Moving back home isn't the most exciting thing in the world, but it can save you a lot of money if you don't spend all your nights out. Here's how to actually save money when you live with your parents'.

If you’re like me and 36 percent of other Millennials, you’re probably living at home or have at least considered moving back in with your parents to save money. After all, moving out on your own is even more expensive than you might have originally thought.

But if you live at home, be honest with yourself: How much are you actually saving?

You might not be paying rent or utilities, but that money ends up going to your nights out because hey, you’re in your 20s and you don’t want to spend time hanging around with your parents.

If you want to move out of your childhood home, there are certain things you’ll need to give up. It’s not fun, but it’s a lot better than living at home forever.

Here’s how to make the most of your money while you’re at home.

Stay in!

This is the most obvious way to save money, and also what people ignore the most.
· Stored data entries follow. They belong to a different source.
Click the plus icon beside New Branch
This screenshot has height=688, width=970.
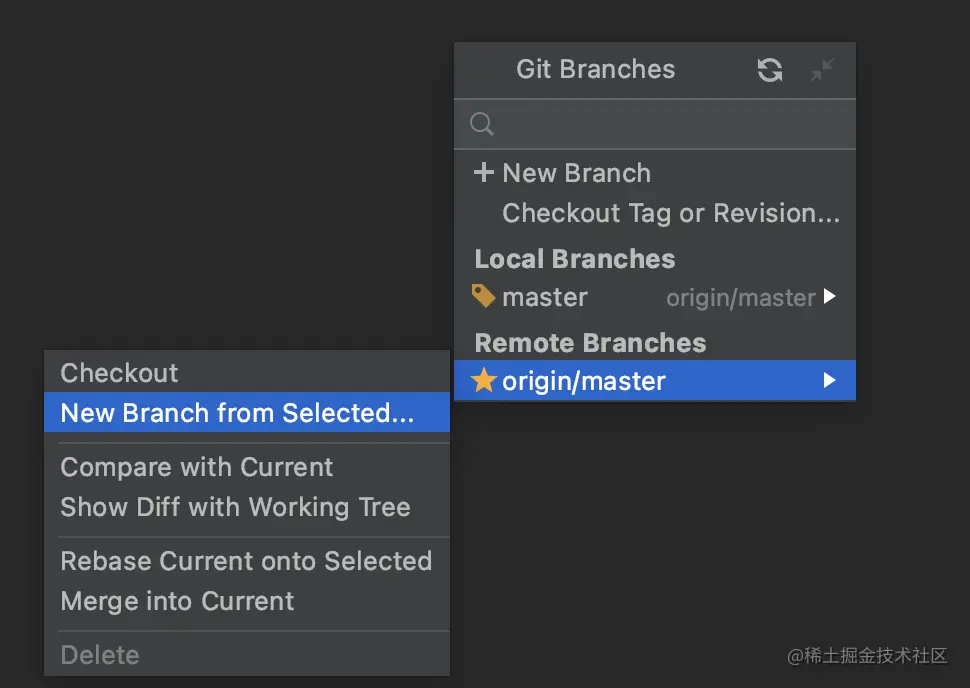[484, 173]
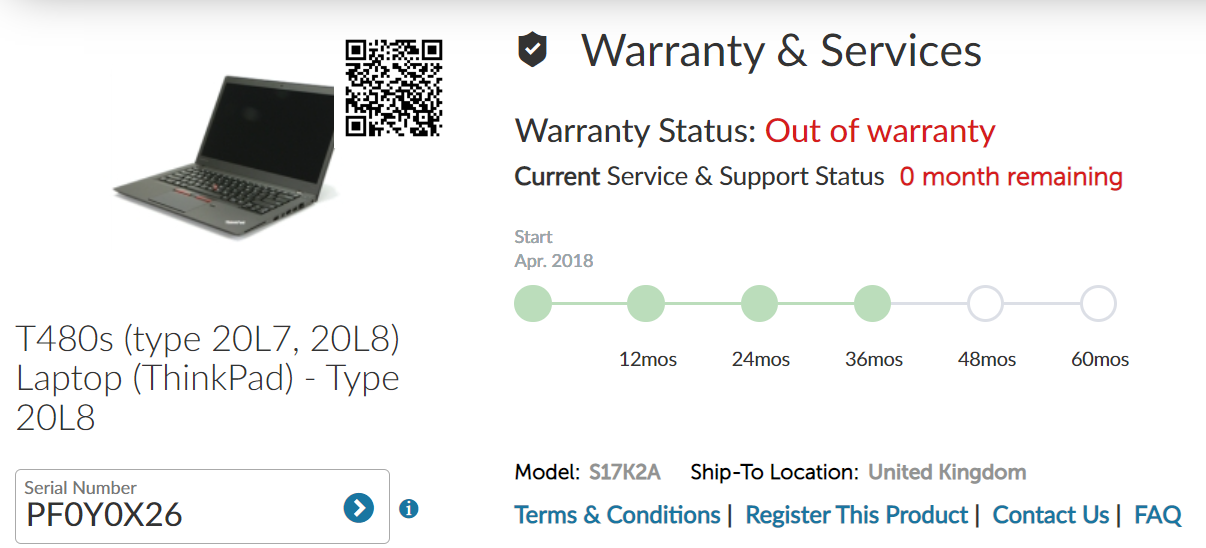The image size is (1206, 548).
Task: Open the Register This Product link
Action: [x=857, y=515]
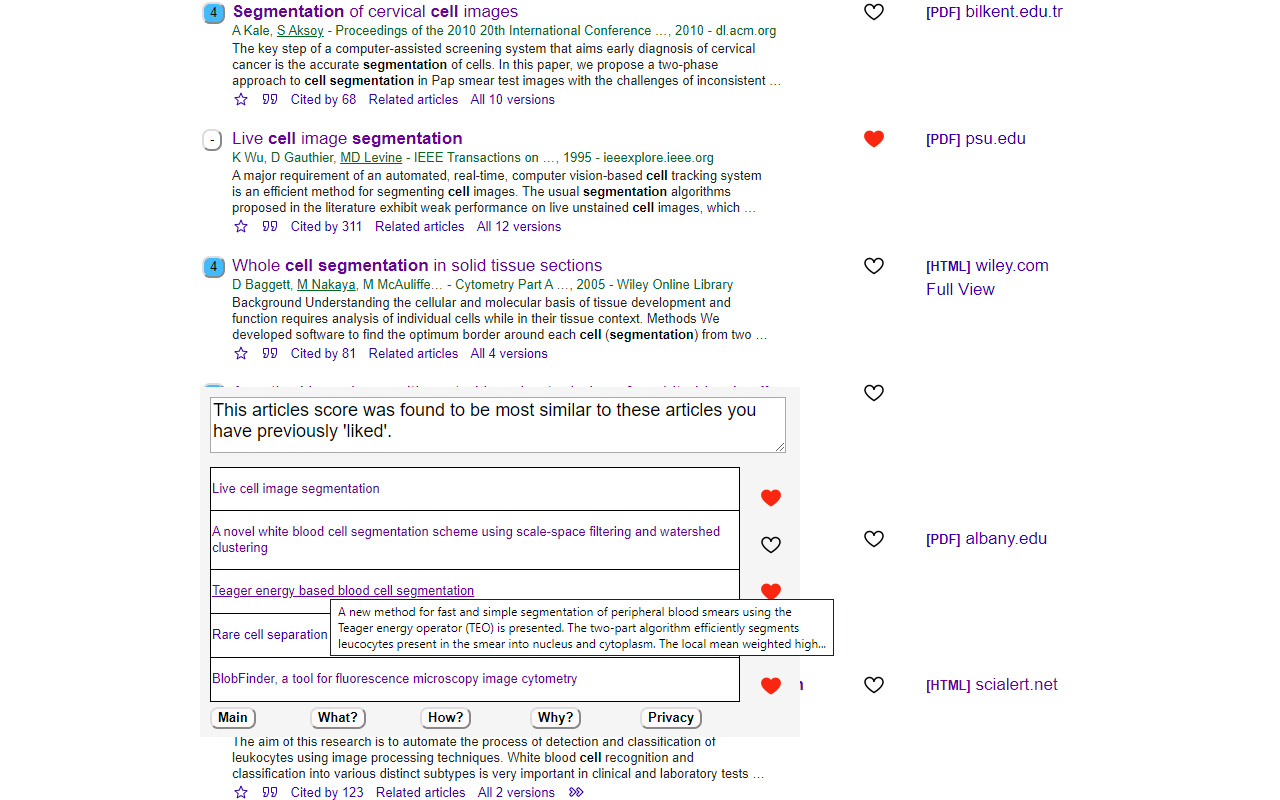The height and width of the screenshot is (800, 1280).
Task: Open Teager energy based blood cell segmentation link
Action: pyautogui.click(x=343, y=591)
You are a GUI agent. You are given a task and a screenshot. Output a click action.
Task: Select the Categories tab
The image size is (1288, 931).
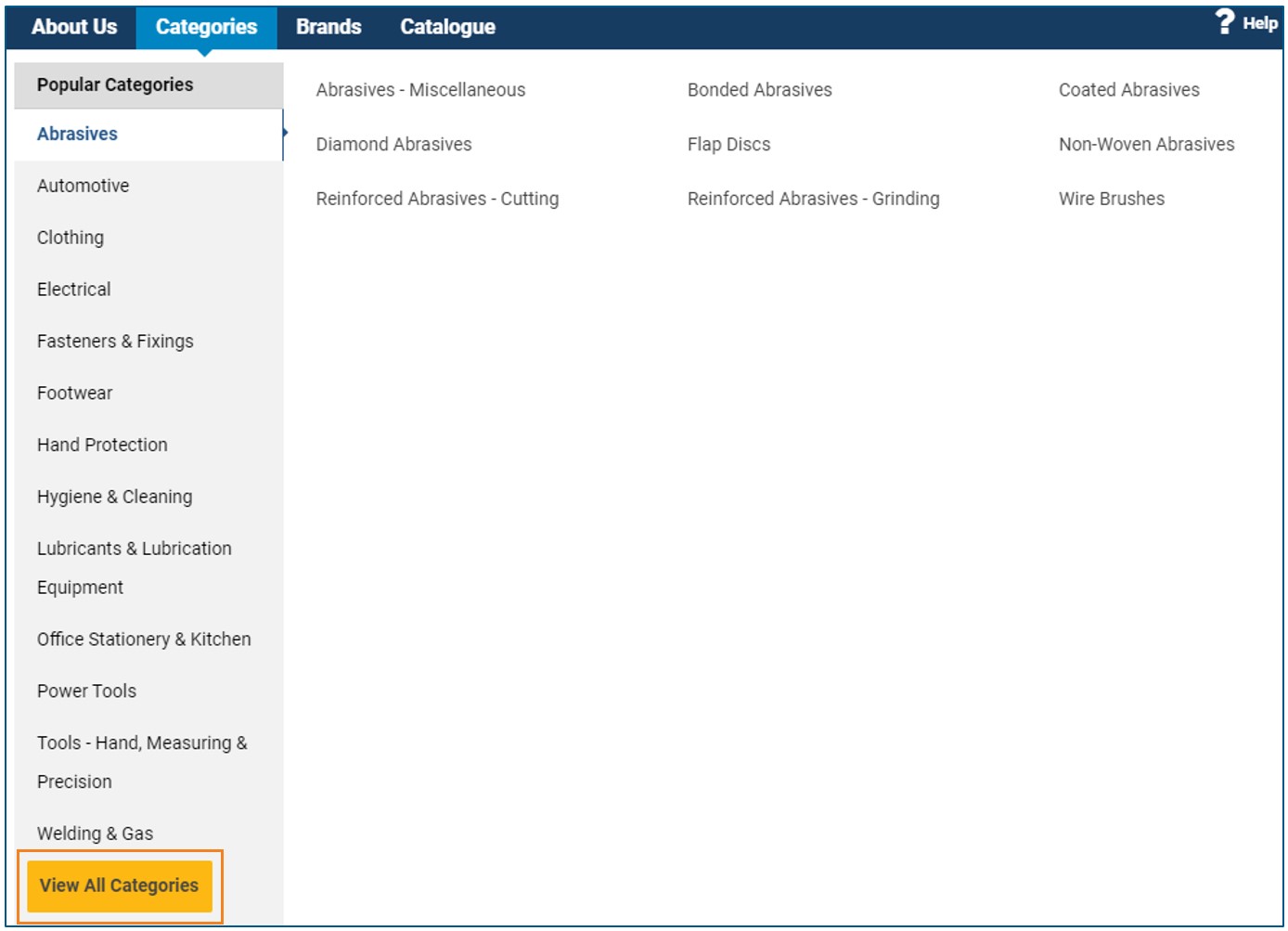tap(206, 27)
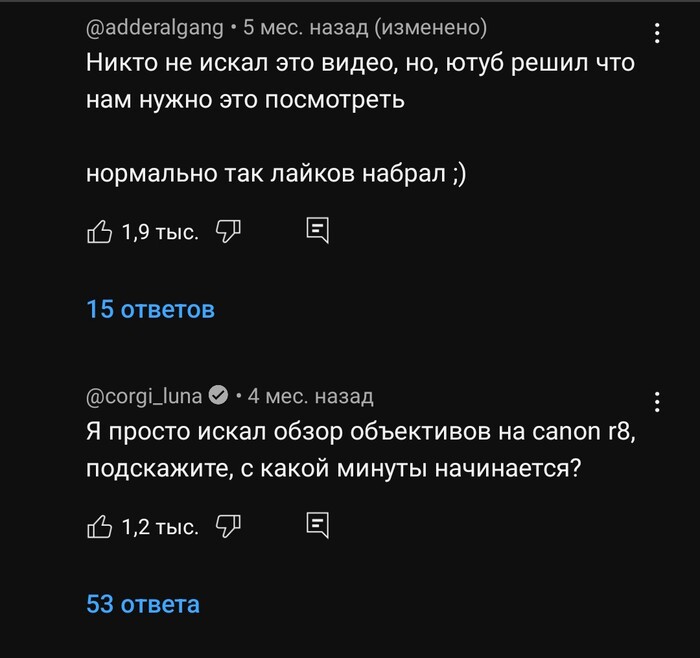Image resolution: width=700 pixels, height=658 pixels.
Task: Like the comment by @corgi_luna
Action: 100,525
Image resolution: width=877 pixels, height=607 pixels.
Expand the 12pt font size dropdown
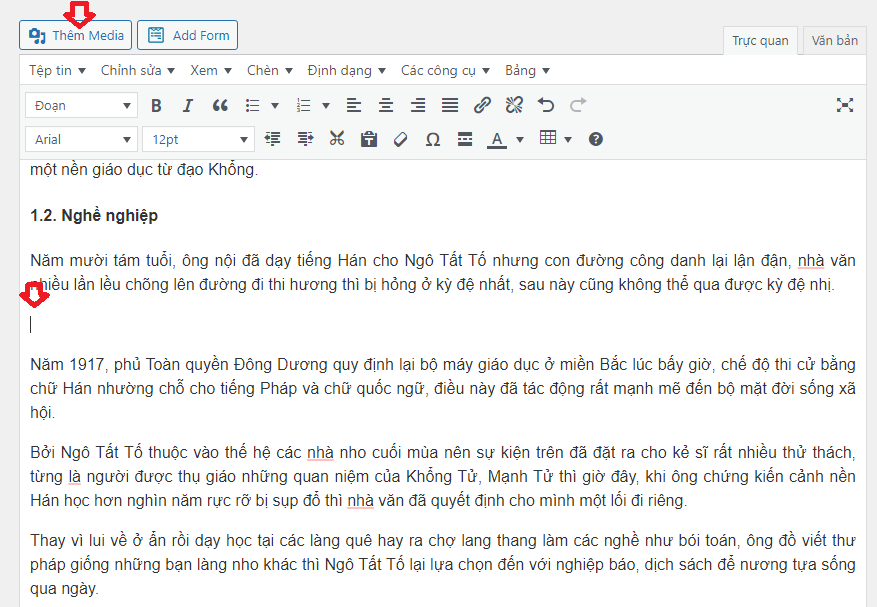[x=199, y=139]
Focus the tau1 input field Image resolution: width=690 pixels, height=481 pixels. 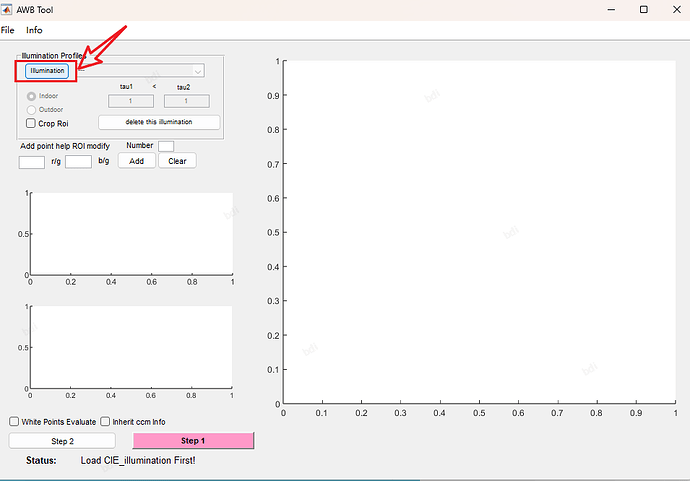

Yeah, it might not be the most exciting thing to do, but if you can get yourself to forgo bar tabs and eating out for a few months, you could be saving a lot.

For example, every time I go out, I have to spend $10-$12 on a cab ride if no one feels like being the designated driver, drinks at a couple different bars, and food when I inevitably get hungry. That racks up a $30-$50 tab each time I go out.

Find free events or volunteer

Of course, staying in isn’t always an option. Sometimes you just really want to get out of the house. If you live in a larger town or city, chances are there are some free events going on during the weekend.

During the summer, that might mean concerts, art shows, and sometimes festivals (although you’ll have to pay for all the food you’ll likely end up eating).

Or, you could take up running, hiking, or biking (if you already have a bike) and spend your days outside. That way you can get exercise without paying for a costly gym membership.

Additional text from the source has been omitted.